В это время Франц снова был дома. С возрастом он всё больше, как и его отец, стал смущать окружающих. Он подражал ему, громко высказывая своё мнение по всем вопросам, — трагическая пародия — «звук без содержания», как говорили в Гёттингене. Он никогда не занимался настоящей работой. Одно время он продавал газеты. Однако в то же самое время он тщательно изучал различные предметы — Гёте, теологию. Как вспоминает Арнольд Шмидт, он был настоящий Kenner — знаток в своих областях. Он часто говорил об изучении математики с тем, чтобы получить возможность оценить работу своего отца.

В следующем, 1938 году в доме на Вильгельм Веберштрассе последний раз праздновался день рождения. На ленче присутствовали только несколько старых друзей. Гекке приехал из Гамбурга, Каратеодори — из Мюнхена, присутствовал также Зигель, находившийся теперь в институте в Гёттингене. Был и Блюменталь.

«Какие предметы вы читаете в этом семестре?» — спросил Гильберт.

«Я больше не читаю лекций», — осторожно напомнил ему Блюменталь.

«Что значит, что вы не читаете лекций?»

«Мне больше не разрешают их читать».

«Но это совершенно невозможно! Этого не может быть. Никто не имеет права смещать профессора до тех пор, пока он не совершил какое-либо преступление. Почему вы не обращаетесь в суд?»

Остальные пытались объяснить положение Блюменталя, но Гильберта это ещё сильнее рассердило.

«Я чувствовал, — говорит Зигель, — что у него создавалось впечатление, что мы пытаемся зло подшутить над ним».

Вскоре после этого имя Блюменталя пришлось убрать с обложки Annalen. С помощью своих друзей он оставил Германию и переехал в Голландию.
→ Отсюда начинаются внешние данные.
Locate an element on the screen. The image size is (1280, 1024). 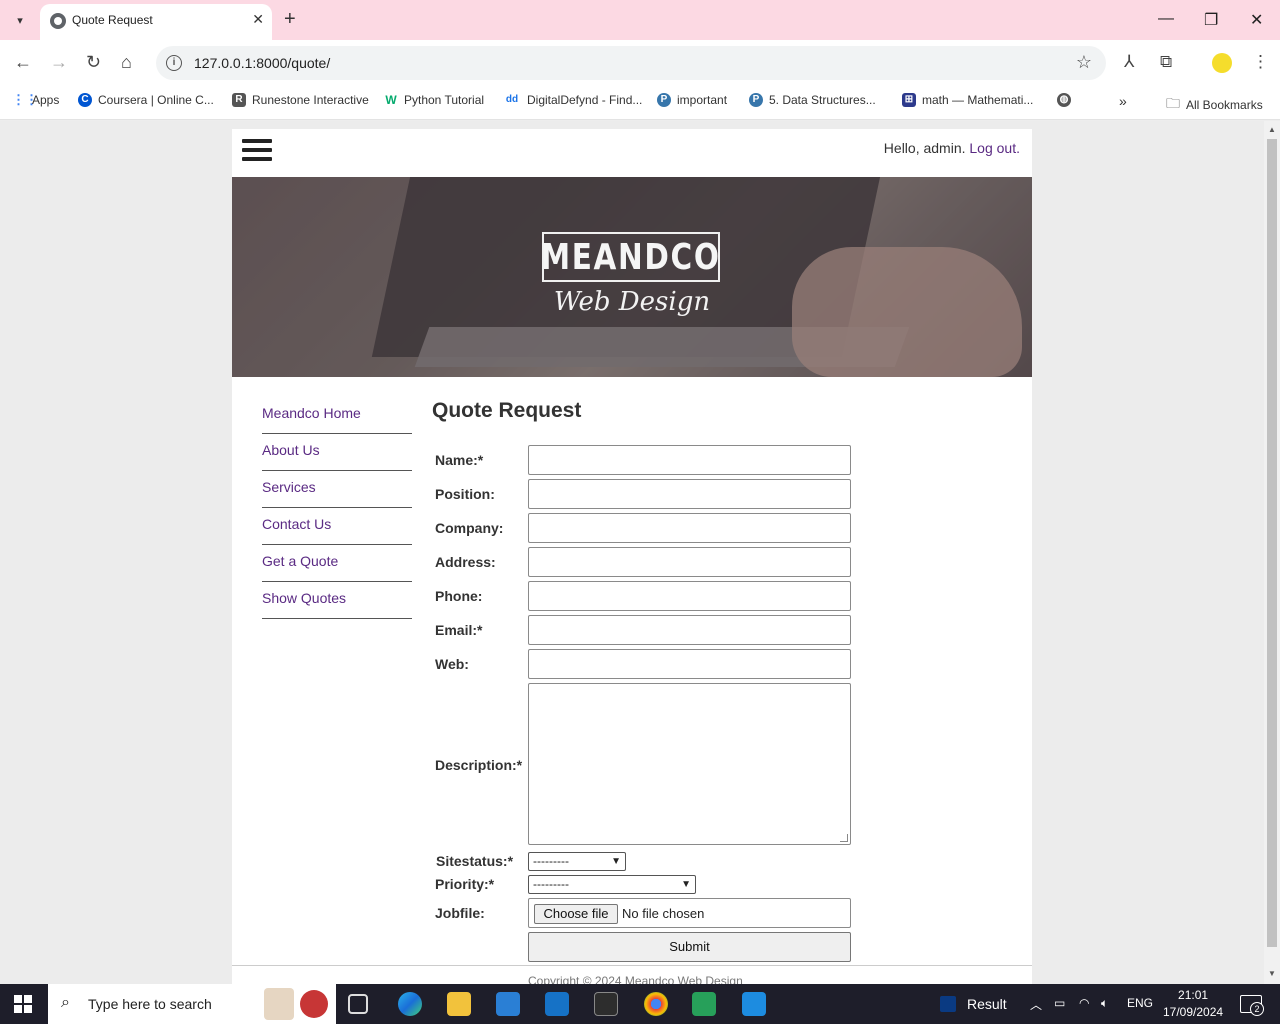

Из-за океана Дьёрдь Пойа, бывший в то время в Стэнфордском университете в Америке, напомнил Вейлю, что теперь 1938 год и, согласно их договору, срок их пари о будущем интуиционизма истёк. Вейль согласился, что он и вправду проиграл, но попросил Пойа не заставлять его публично признаваться в этом.

В том же году умер Эдмунд Ландау.

Жизнь в Гёттингене продолжалась. Госпожа Гильберт, зрение которой прогрессивно ухудшалось, жаловалась, что люди, ранее всегда приходившие в гости, больше не появлялись. Однако иногда у Гильбертов всё ещё устраивались маленькие вечера.

Как-то раз на одном из этих вечеров зашёл спор о самом красивом городе Германии. Некоторые из гостей сказали, что это Дрезден, другие, что Мюнхен. Но Гильберт настаивал: «Нет, нет — самым красивым городом в Германии до сих пор является Кёнигсберг». Когда его жена запротестовала: «Но, Давид, ты не можешь так говорить — Кёнигсберг не так уж красив», он ответил: «Но, Кёте, в конце концов, я лучше знаю, так как прожил в нём всю свою жизнь». Даже после того, как она напомнила ему, что на самом деле они приехали в Гёттинген более сорока лет назад, он покачал головой и сказал: «О, всего несколько недолгих лет, а всю жизнь я провёл в Кёнигсберге».